First, we will simulate our own dataset with 3 traits to use in the example:
set.seed(101)
n <- 15 # number of individuals/groups/categories/factors
k <- 3 # number of measures per 'n'
va <- 1 # variance among
icc <- 0.6 # expected ICC
vw <- (va * (1 - icc)) / icc # solve for variance within
simdf <- data.frame(ind = rep(LETTERS[1:n], each = k),
t1 = rep(rnorm(n, 10, sqrt(va)), each = k) + rnorm(n*k, 0, sqrt(vw)),
t2 = rep(rnorm(n, 10, sqrt(va)), each = k) + rnorm(n*k, 0, sqrt(vw)),
t3 = rep(rnorm(n, 10, sqrt(va)), each = k) + rnorm(n*k, 0, sqrt(vw)))

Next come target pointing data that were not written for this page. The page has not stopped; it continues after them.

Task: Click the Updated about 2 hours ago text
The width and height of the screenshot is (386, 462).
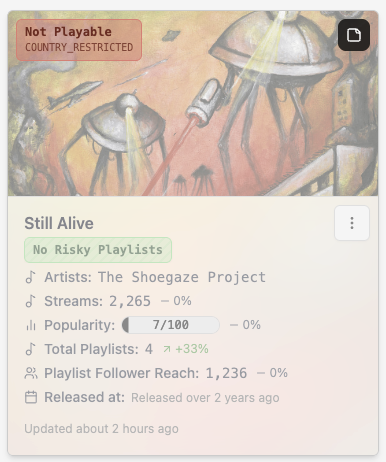Action: pos(101,429)
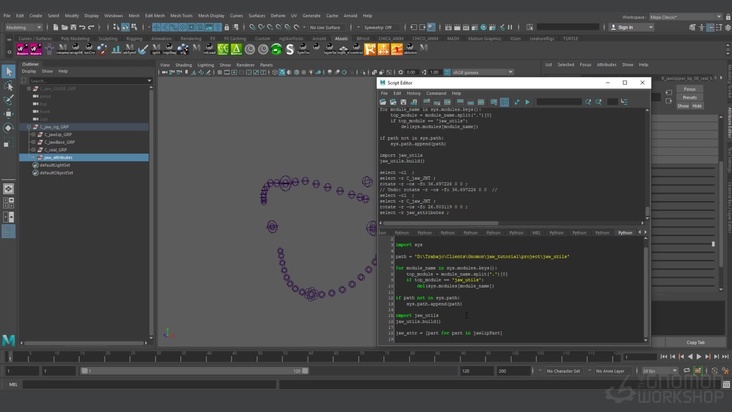
Task: Click the Maya logo icon at bottom left
Action: [8, 340]
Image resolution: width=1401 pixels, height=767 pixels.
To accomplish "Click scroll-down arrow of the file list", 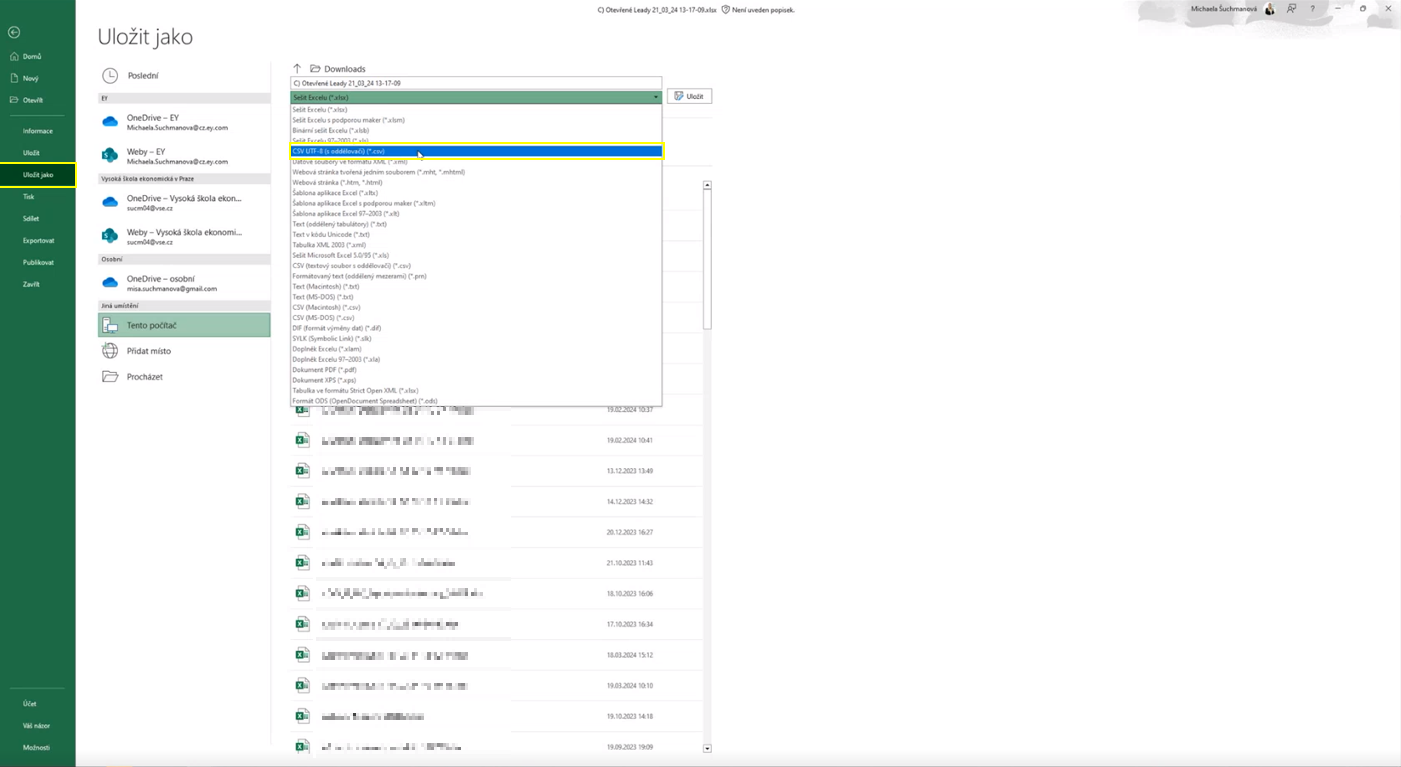I will click(x=707, y=748).
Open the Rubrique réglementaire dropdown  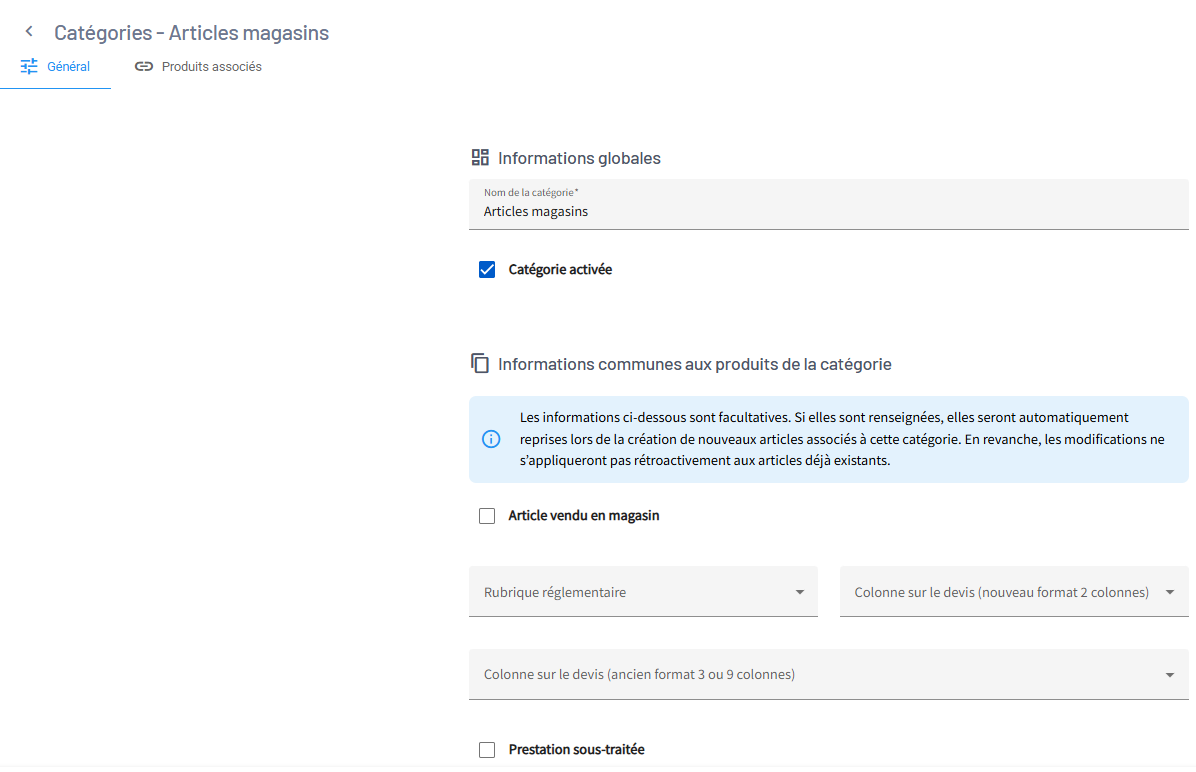tap(643, 591)
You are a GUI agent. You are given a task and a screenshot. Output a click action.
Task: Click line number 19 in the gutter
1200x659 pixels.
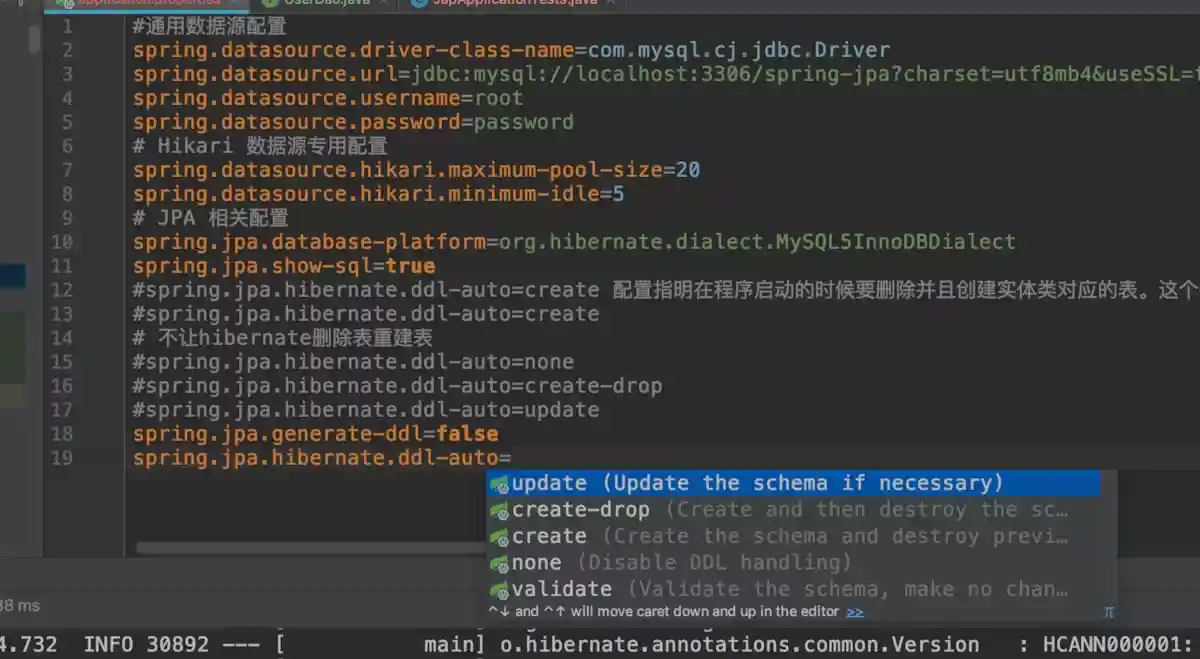point(62,457)
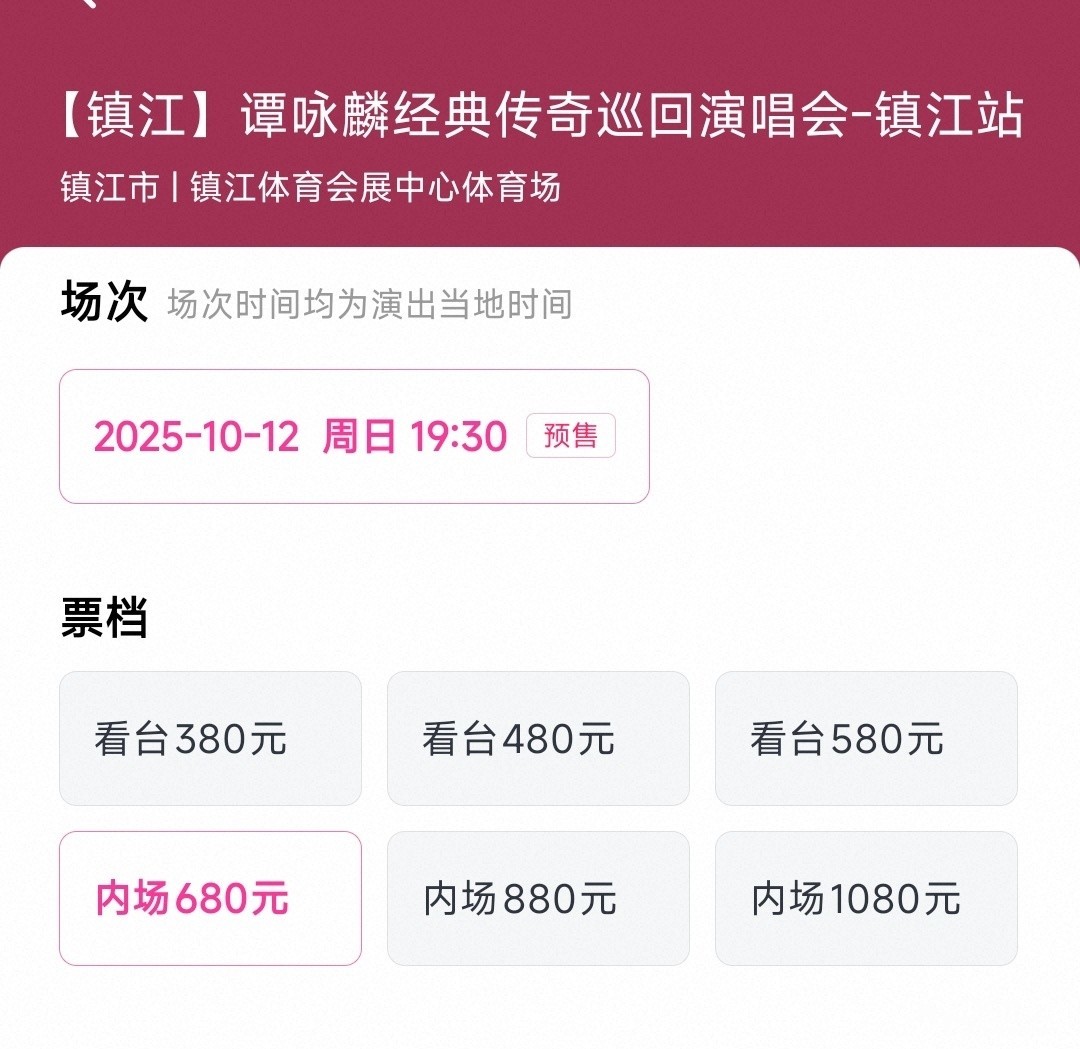
Task: Tap the 预售 presale tag
Action: click(x=571, y=436)
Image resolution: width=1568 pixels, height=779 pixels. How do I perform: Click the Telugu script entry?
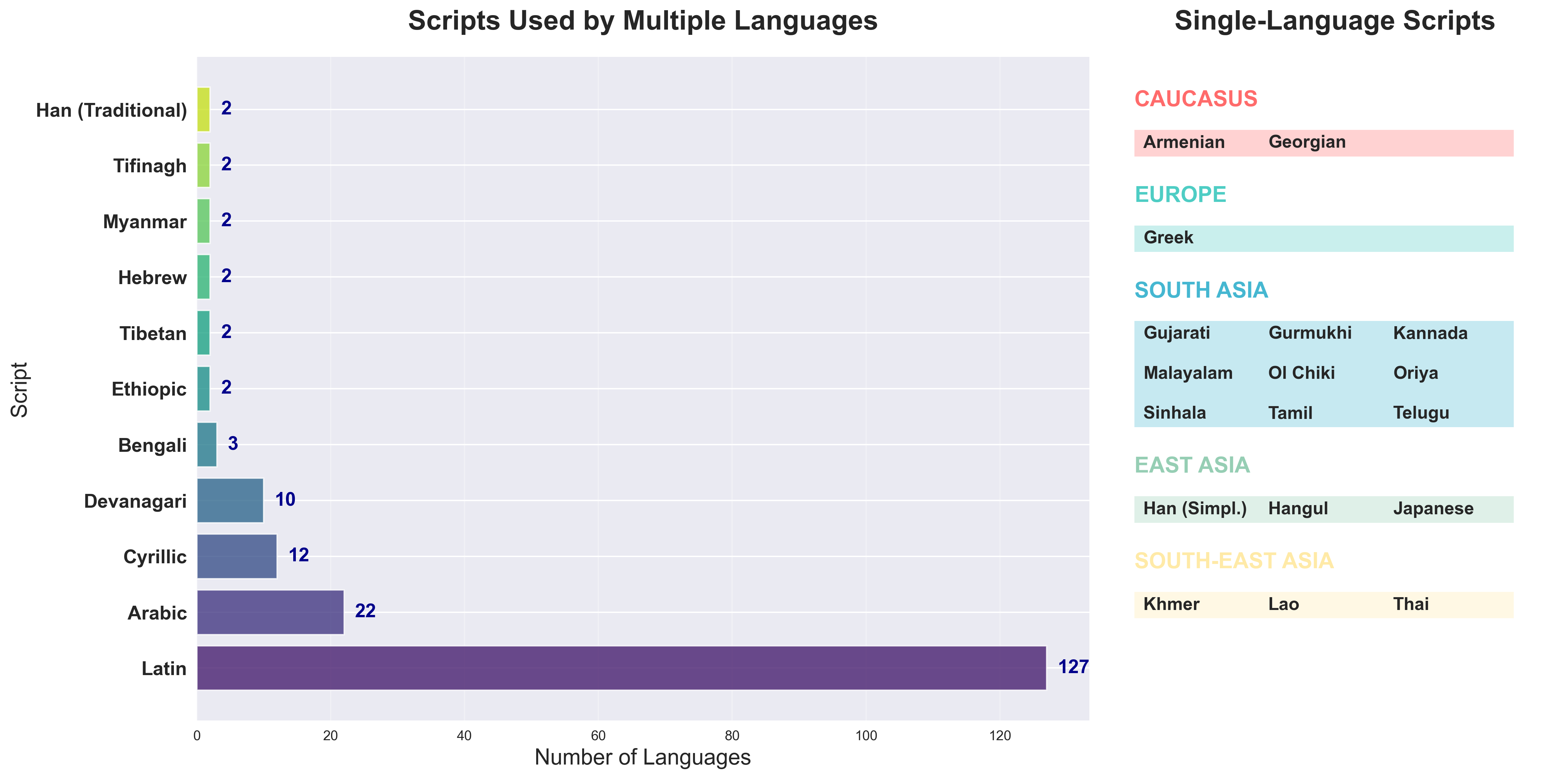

Two ways to run through the columns come to mind: iteratively pass the name of each column or iteratively pass the column index. I will demonstrate both below. I do these in for loops so it is easier to see, but an easy extension would be to vectorise this by using something from the apply family of functions. First, passing the name:
for(i in names(simdf)[-1]){
cat(i, ":")
tmp.icc <- ICCbare(x = ind, y = i, data = simdf)
cat(tmp.icc, "\n")
}
#t1 : 0.60446
#t2 : 0.6381197
#t3 : 0.591065
or even like this:
for(i in 1:3){
cat(paste0("t", i), ": ")
tmp.icc <- ICCbare(x = ind, y = paste0("t", i), data = simdf)
cat(tmp.icc, "\n")
}
#t1 : 0.60446
#t2 : 0.6381197
#t3 : 0.591065
Alternatively, pass the column index:
for(i in 2:ncol(simdf)){
cat(names(simdf)[i], ": ")
tmp.icc <- ICCbare(x = ind, y = simdf[, i], data = simdf)
cat(tmp.icc, "\n")
}
#t1 : 0.60446
#t2 : 0.6381197
#t3 : 0.591065
Passing a character as an argument is deprecated
Note that the function will still work if a character is passed directly (e.g., "t1"), albeit with a warning. The warning just means that this may no longer work in future versions of the package. For example:
ICCbare(x = ind, y = "t1", data = simdf)
#[1] 0.60446
#Warning message:
#In ICCbare(x = ind, y = "t1", data = simdf) :
# passing a character string to 'y' is deprecated since ICC version
# 2.3.0 and will not be supported in future versions. The argument
# to 'y' should either be an unquoted column name of 'data' or an object
Note, however, that an expression evaluating to a character (e.g., paste0("t", 1)) doesn't throw the warning, which is nice!